PARIS — As France commemorates 100 years of radio, Paris-based Radio Notre Dame is also celebrating a special occasion — its 40th birthday.
Created by Cardinal Jean-Marie Lustiger in 1981, the Catholic and generalist FM station broadcasts on 100.7 MHz in the Paris region, on 90.7 in Laon, and since 2016, on 90.6 in Noyon. The station also broadcasts via CanalSat, Free, Orange, SFR and Bouygues, and offers a free smartphone application to increase its digital audience.
Based at its Parisian headquarters, near Montparnasse, Radio Notre Dame, the largest associative station in France, is entirely funded through donations from its listeners. Loyally, they support their station, whatever their social, professional or geographical backgrounds. This model has proved successful over the years.
On June 21, the station organized its “Généros’été” (“Generous Summer”) donation campaign so “our listeners can therefore feel light-hearted before going on summer vacation,” said Bruno Courtois, general manager of Radio Notre Dame since 2002.
Faithful to its slogan “La vie prend un sens” (“Life has meaning”), Radio Notre Dame is committed to human and Christian issues, such as its current mission producing programs for French-speaking Christian radio stations in Africa, or a COVID-19 initiative. When the pandemic broke out with its subsequent lockdown, the station immediately set up a new grid, with spiritual and comforting programs.
Modern Broadcast Tools
Radio Notre Dame relies on modern technology to best serve its editorial mission. When the station moved to a new studio 10 years ago, French systems integrator Eurocom provided and installed a full DHD 5200 system. Then in August 2019, Eurocom added its own in-house developed StudioCast visual radio system with four cameras to Radio Notre Dame’s studios.
Since then, the broadcaster has been offering to its audience live video with a few of its programs, including: “Le Grand Témoin” (“The Great Witness”), “En Quête de Sens” (“In Search of Meaning”) and “Écoute dans la nuit” (“Listen in the night”).
The station’s audience can watch these shows on YouTube and Facebook. “We opted for a StudioCast visual radio system, and have so far equipped only one of our two studios,” explained Régis Renaudin, Radio Notre Dame technical director. “These visual programs are proving very popular, as are our podcasts of the shows.”
Radio Notre Dame also began broadcasting via DAB+ in April. “For DAB+ audio listening quality, our stream output is via the TDF transmitter on the Eiffel Tower, and we use the Sound4 FM Impact sound processing, the most powerful model in the range,” said Renaudin.
“We were the first among French stations to implement the DHD 5200 System,” explained Renaudin. “DHD is a visionary.
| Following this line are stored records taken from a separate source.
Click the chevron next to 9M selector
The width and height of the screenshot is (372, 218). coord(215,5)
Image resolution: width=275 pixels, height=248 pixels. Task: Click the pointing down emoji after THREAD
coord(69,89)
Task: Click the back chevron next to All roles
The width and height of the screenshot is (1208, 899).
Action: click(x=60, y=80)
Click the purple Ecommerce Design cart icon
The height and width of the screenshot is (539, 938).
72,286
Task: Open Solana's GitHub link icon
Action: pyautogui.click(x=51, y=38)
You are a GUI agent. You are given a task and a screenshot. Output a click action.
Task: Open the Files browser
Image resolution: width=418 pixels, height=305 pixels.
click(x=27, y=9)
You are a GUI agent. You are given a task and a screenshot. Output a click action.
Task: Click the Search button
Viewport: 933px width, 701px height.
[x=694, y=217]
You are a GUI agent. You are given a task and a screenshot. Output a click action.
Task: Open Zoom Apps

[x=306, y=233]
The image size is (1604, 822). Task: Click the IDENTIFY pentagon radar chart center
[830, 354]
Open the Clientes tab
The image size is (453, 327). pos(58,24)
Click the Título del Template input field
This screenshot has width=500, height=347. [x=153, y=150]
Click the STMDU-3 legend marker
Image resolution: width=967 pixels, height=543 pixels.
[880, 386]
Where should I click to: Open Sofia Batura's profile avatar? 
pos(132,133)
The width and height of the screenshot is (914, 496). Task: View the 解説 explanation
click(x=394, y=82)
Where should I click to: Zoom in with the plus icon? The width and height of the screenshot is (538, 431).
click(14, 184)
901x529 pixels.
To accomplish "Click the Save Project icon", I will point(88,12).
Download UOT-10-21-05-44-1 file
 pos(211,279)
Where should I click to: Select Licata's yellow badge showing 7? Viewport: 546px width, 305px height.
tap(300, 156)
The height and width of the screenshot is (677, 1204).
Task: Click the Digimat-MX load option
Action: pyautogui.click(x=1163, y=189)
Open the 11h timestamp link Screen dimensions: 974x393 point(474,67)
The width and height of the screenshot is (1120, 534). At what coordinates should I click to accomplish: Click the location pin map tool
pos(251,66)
I discussed this a lot with Bruno Guers, Eurocom CEO, and we both agree that DHD offers advanced forward-looking products. We’ve only had to change small OLED screens on the consoles after 10 years.”
Radio Notre Dame is equipped with four StudioCast cameras: Three HD110 turret cameras and one wide-angle camera HD30, which the station says it uses a lot for its live broadcasts.
Jimmy Thiebauld, Eurocom Broadcast Engineer, recently updated the StudioCast camera system on-site with direct DHD interfacing.
“Today, StudioCast has just released the HD150 model, which is NDI and POE compatible. A unique CAT 6 cable is sufficient to carry the power, PTZ control and 1080p video stream, thus greatly simplifying system installation and enabling the use of pre-existing standard computer cabling. We’ve also just released a new version of the StudioCast software,” said Thiebauld.
“StudioCast is deployed at Radio France, in the RFI studios as well as at NRJ, for the production of automated tailor-made programs without the need of an operator,” he added.
Radio Notre Dame says its essential goal is to offer its listeners quality programs imbued with spiritual and human values. As part of this endeavor, the station depends on technological tools to help maintain the strong connection with its audience through quality content and productions, which enhance the end user experience.